Human Potential

I just got back from a trek to the Base Camp of Mt. Everest. Our group had one guide named Pema Sherpa and three porters.

Of course I’d heard about the Sherpas of the Himalayas, but this was the first time I’d ever spent time with them. Over the next two weeks they were part of our group; hiking, sitting beside the fire at night, playing cards, eating and sleeping. I learned a good deal about them and the other Sherpas who were constantly making their way up the mountain.

They are one of the most impressive groups of people I have met in my life.

As we hiked, we shared the trail with other Sherpas who were transporting food and supplies up the mountain to the various villages and outposts. The only way to get supplies into these remote, mountainous locations is by foot. Goods are loaded into woven baskets, which are carried by means of a large flat strap placed over the top of the head in lieu of the traditional shoulder straps.

We would stand in awe as men trotted past us on the trail carrying more than their own bodyweight in rice, strapped to their heads.

After six years in military special operations, I respect what it takes to move with a fully loaded ruck. In one program, I spent almost four straight months with a 58 pound sandbag in my rucksack along with the rest of my gear. It was crushing.

After watching a small group of Sherpas go by-one of them with a large metal door on his back-I asked Pema how much a Sherpa would carry. He thought about it a moment.

“The strongest Sherpa… maybe 120, 130 kilos.”

I did the math in my head. Slowly. “Pema… That’s 285 pounds.”

“Yes. Porters are paid by kilo. More carry weight is more money for family.”

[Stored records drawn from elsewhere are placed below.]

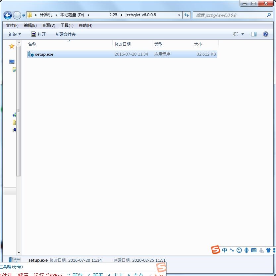This screenshot has width=276, height=276.
Task: Click the Back navigation arrow button
Action: point(8,15)
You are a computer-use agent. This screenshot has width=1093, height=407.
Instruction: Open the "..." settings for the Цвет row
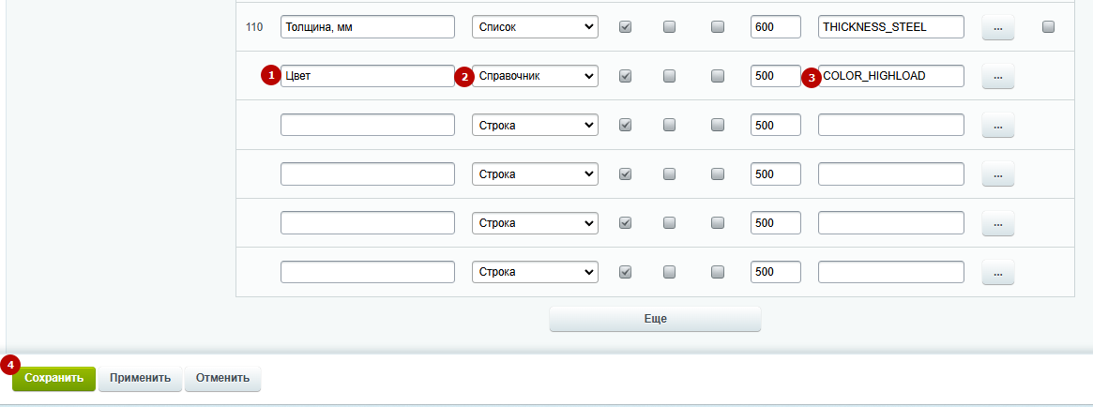point(997,76)
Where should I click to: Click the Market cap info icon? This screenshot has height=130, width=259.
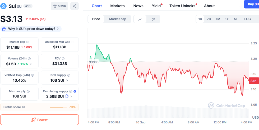(x=28, y=42)
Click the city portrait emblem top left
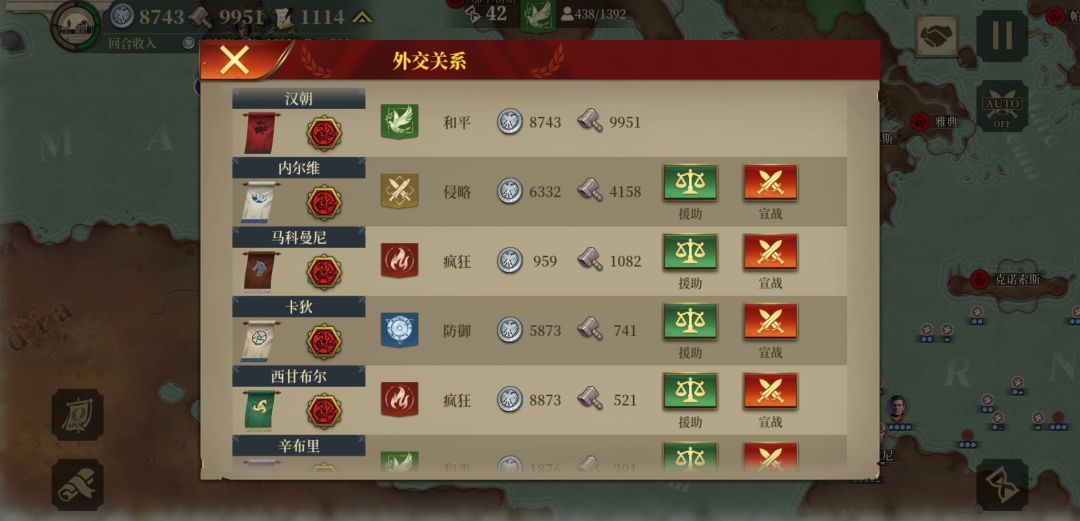This screenshot has height=521, width=1080. click(77, 25)

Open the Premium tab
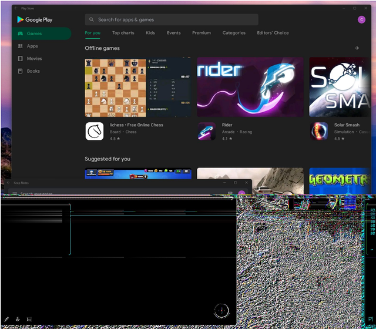[x=202, y=33]
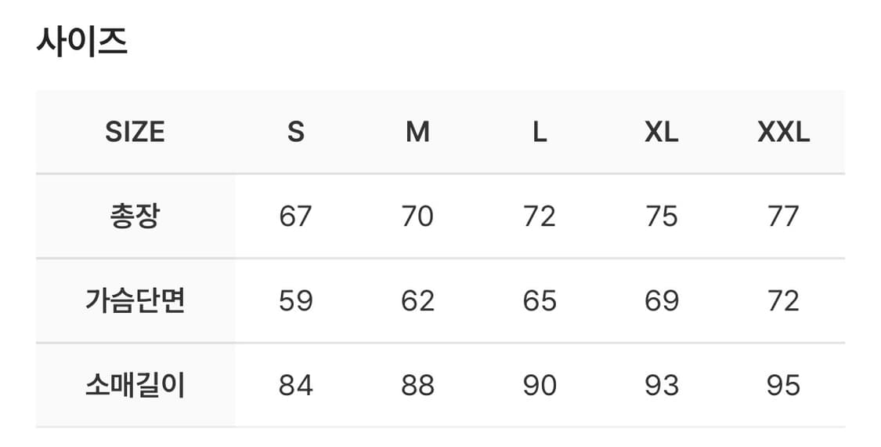Select the S size column header
Image resolution: width=881 pixels, height=447 pixels.
pos(295,133)
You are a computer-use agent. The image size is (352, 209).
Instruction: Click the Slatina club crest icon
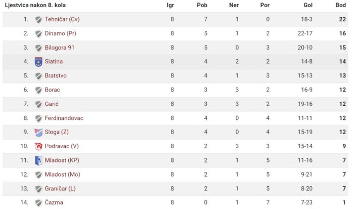point(38,62)
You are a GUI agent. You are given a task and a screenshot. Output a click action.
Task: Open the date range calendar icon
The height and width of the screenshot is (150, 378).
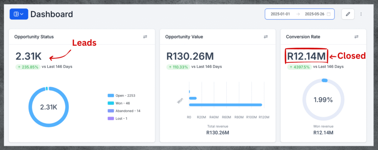(329, 14)
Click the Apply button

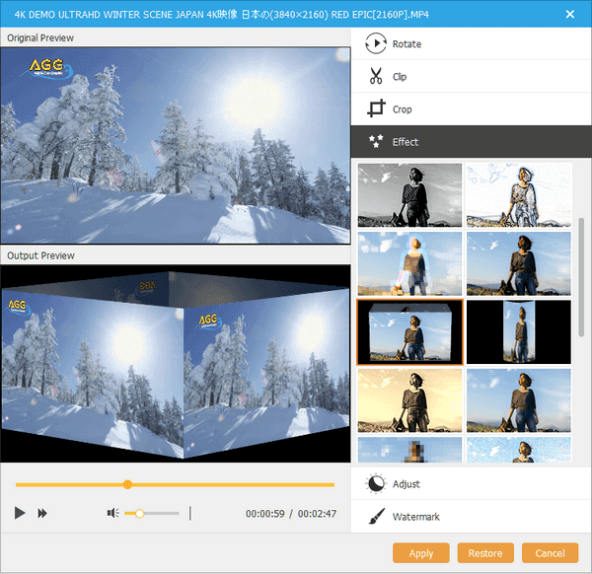420,553
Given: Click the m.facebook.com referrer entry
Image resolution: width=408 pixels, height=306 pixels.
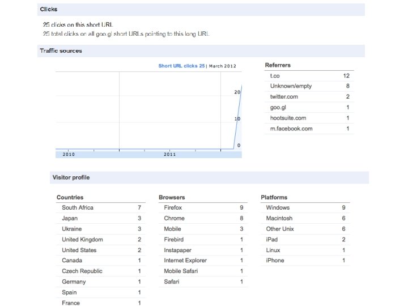Looking at the screenshot, I should click(291, 129).
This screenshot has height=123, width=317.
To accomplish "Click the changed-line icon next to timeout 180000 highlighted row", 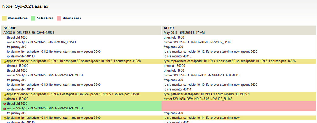I will 5,99.
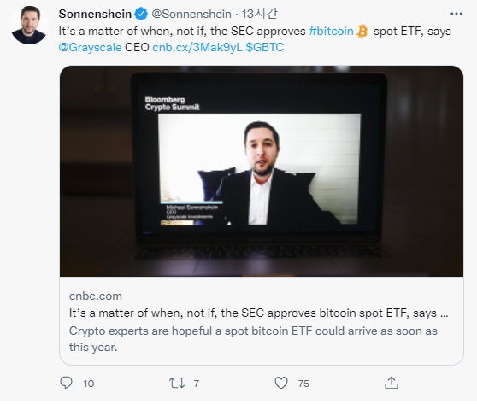
Task: Click the retweet arrows icon
Action: pos(177,383)
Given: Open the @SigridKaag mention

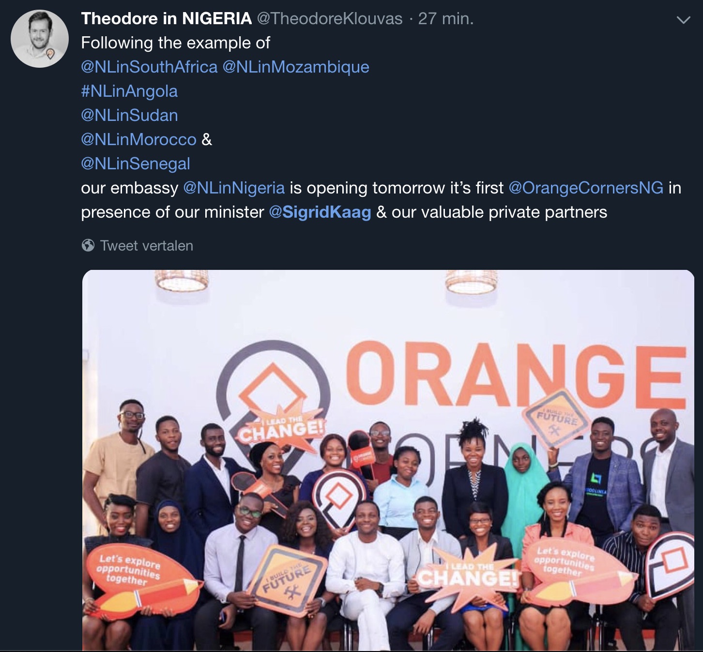Looking at the screenshot, I should [x=320, y=212].
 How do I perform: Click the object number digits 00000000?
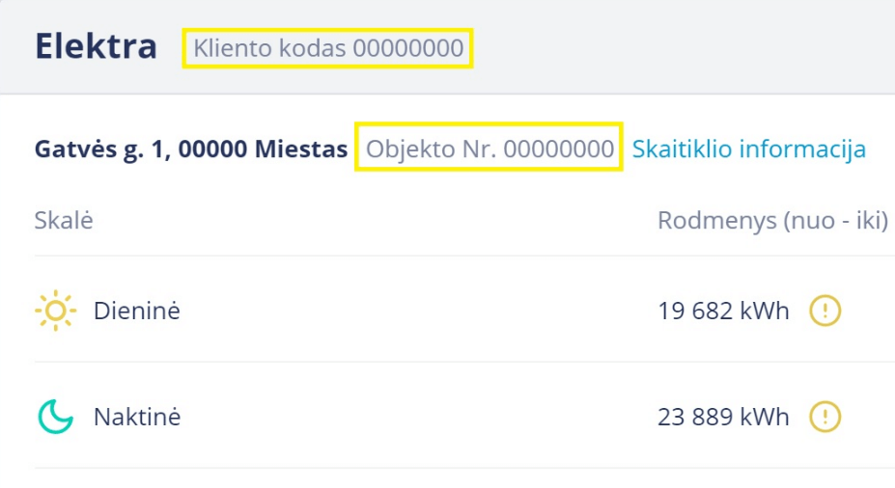coord(558,149)
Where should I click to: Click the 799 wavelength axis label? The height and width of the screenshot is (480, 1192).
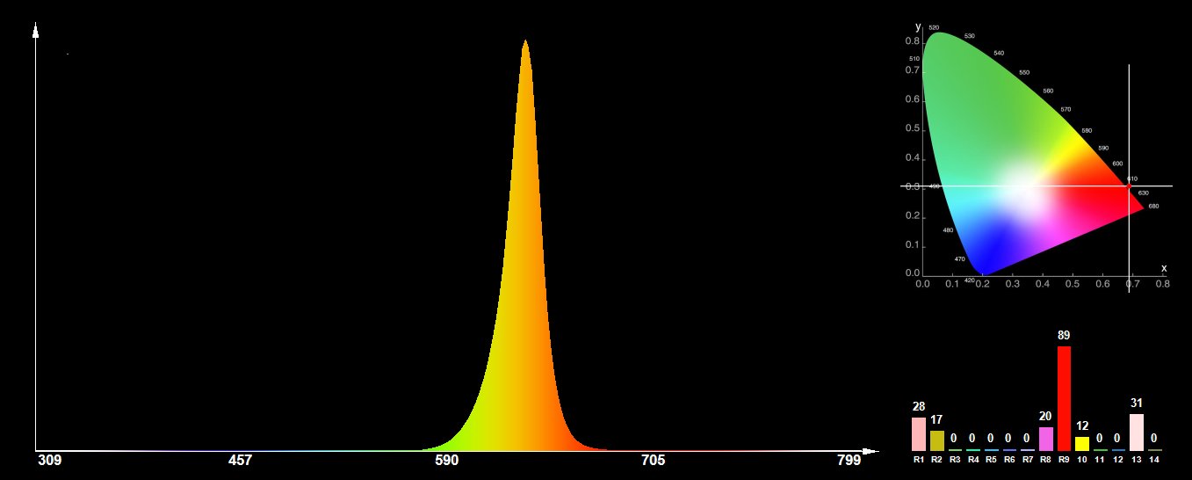pyautogui.click(x=848, y=461)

The Sherpas in our group each carried around 90 pounds and lead the way on the trail. Our packs at this point were stripped down and weighed comparably little because the Sherpas carried most of the heaviest gear.

Sange Sherpa, AKA Speedy Sherpa, usually lead the group on the trail. Even with my tiny pack vs. his giant pack, I sometimes had to jog to keep up.

Sange, two others and I finished a long hike one day and at the lodge learned that someone in our group had gotten sick and was staying with Pema at a lodge not far from where we had started that day. We had been hiking all day and were exhausted.

Sange and another Sherpa from our group conferred and then turned to me and asked to borrow my headlamp.

Without another word and without food, water or a moment’s rest, they turned and started jogging back up the fifteen-mile trail we had just spent all day descending. If the girl’s health deteriorated overnight, they would be there to carry her down on their shoulders in order to get her to a location that had Medevac access.

A few studies have been done on the Sherpa people. They have been found to have higher than average ventilatory capacities and responses, which allow them to adapt especially well to high-altitude exertion. The thing is though, that these differences aren’t all that substantial.

At about 15,000 feet, we came across a group of British trekkers with a pulse oximeter. We used it to measure heart rate and blood-oxygen saturation levels of members of our group. The highest O2 saturation level was 90%. The lowest was 82%. The highest resting heart rate was 98 bpm. The lowest was 78. Then I tested Pema.

I had been expecting something astounding. Perhaps near perfect oxygen saturation and a rock-bottom heart rate. The man has summited the highest mountain in the world on more than one occasion.

Pema’s blood oxygen level was 84%. Same as mine. His heart rate was 86. About five beats below mine.

Pema is human. His body was being affected by the altitude just the same as ours along at least two testable parameters.

How does one explain the incredible physical abilities of the Sherpas?

I think that the answer is simple. They represent a particular aspect of human potential, fully realized.

The Sherpa culture creates an entirely different mindset than that of most of the rest of the world. The limits that we think exist as far as how high one can climb, with how heavy a load, with how little food; do not exist for them. Their world is different.

I have met free-divers who could take a breath of air and dive down deep enough to sneak up on SCUBA divers. I once had a roommate who would run from San Diego to Los Angeles on the weekend because he was bored. I worked briefly with a guy who could do over one hundred pull-ups in one shot.

The limits of human potential are beyond anything that you or I can readily perceive. The walls that we trap ourselves within are of our own creation. Illusions. They’re all illusions.

What limits are holding you back? Do they really exist? Can you break them? What would happen if you did? Take some time to ask yourself those questions. Write them down somewhere and come back to them. You may be afraid of the answer.